:: Working data ::

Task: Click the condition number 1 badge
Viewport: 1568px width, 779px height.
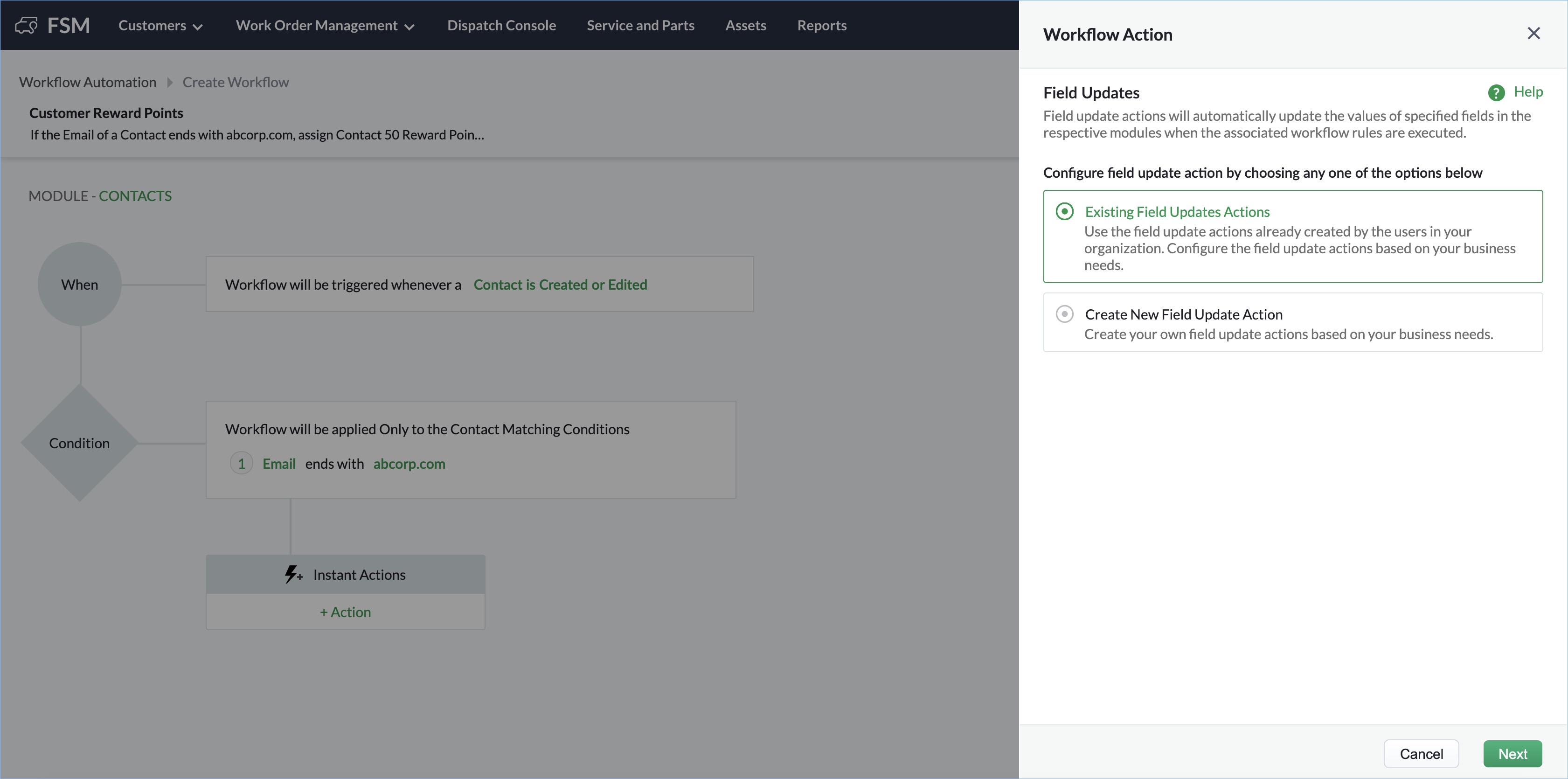Action: coord(242,464)
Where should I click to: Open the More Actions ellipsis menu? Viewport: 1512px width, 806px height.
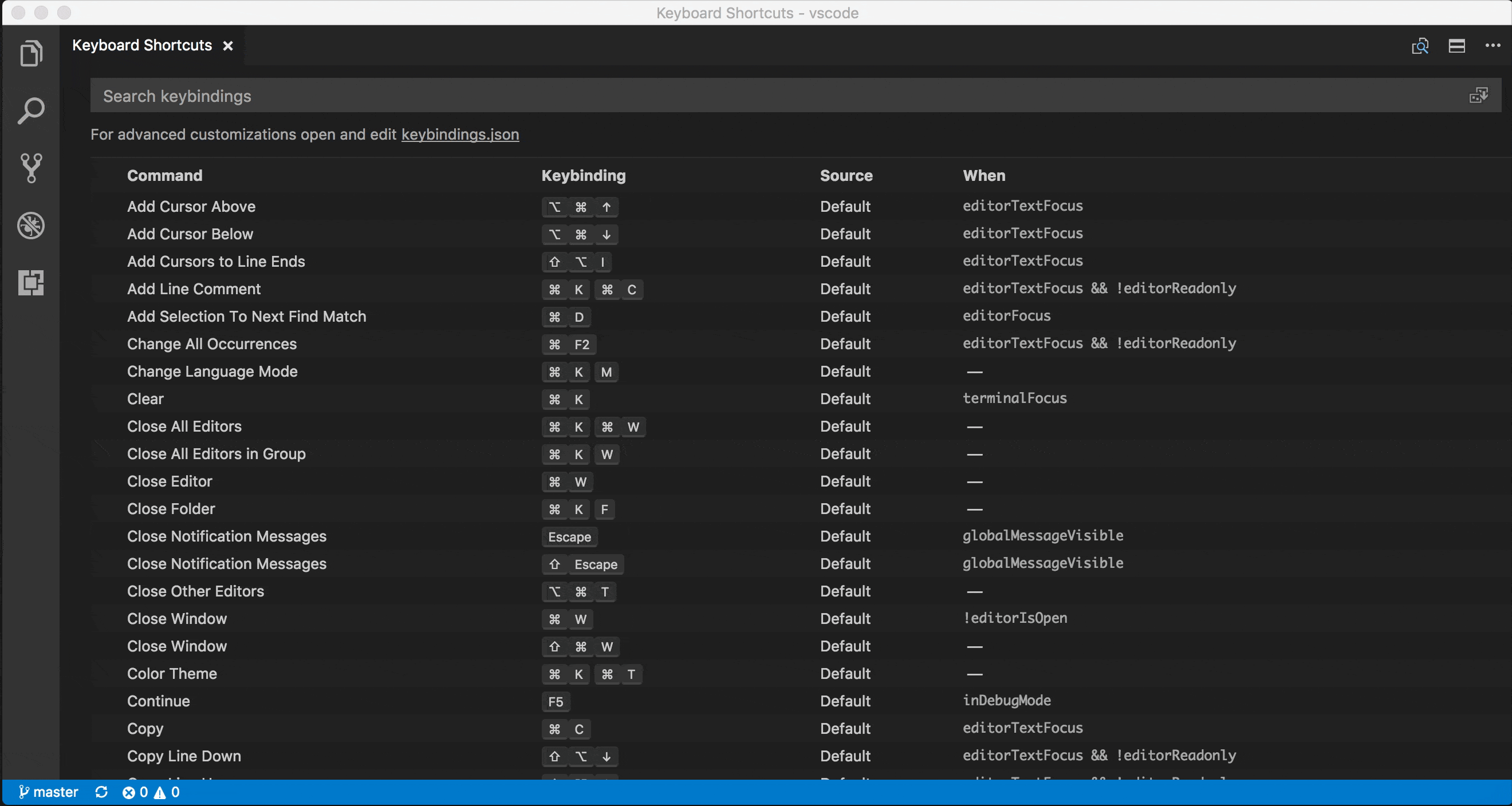(x=1493, y=46)
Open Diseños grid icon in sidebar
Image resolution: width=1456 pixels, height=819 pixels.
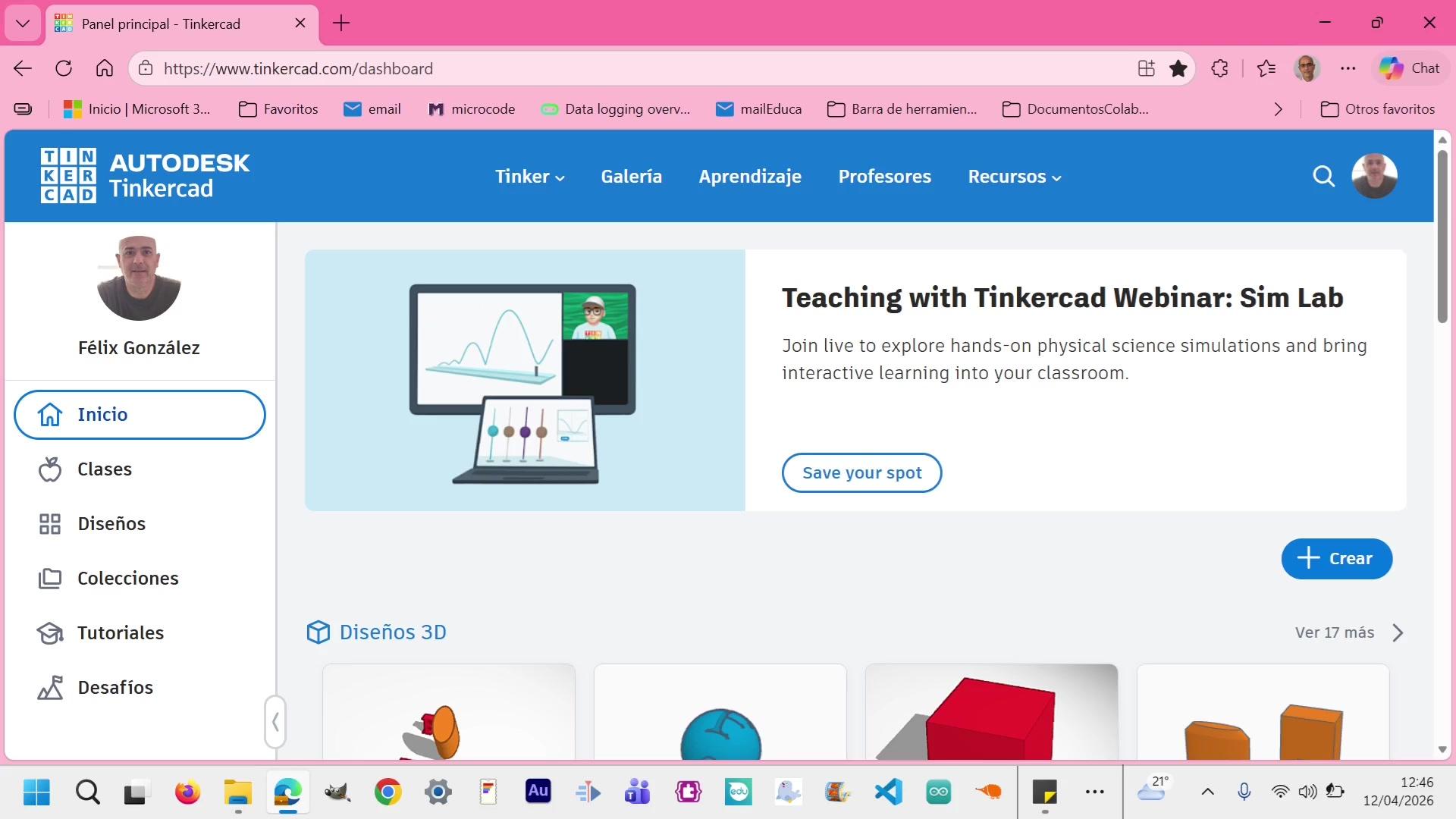[50, 524]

:::

Leave the images aside and transcribe all entries exactly.

Task: Click the condition number 1 badge
Viewport: 1568px width, 779px height.
Action: coord(242,464)
Where should I click to: Open the More Actions ellipsis menu? Viewport: 1512px width, 806px height.
(x=1493, y=46)
Open Diseños grid icon in sidebar
Image resolution: width=1456 pixels, height=819 pixels.
[50, 524]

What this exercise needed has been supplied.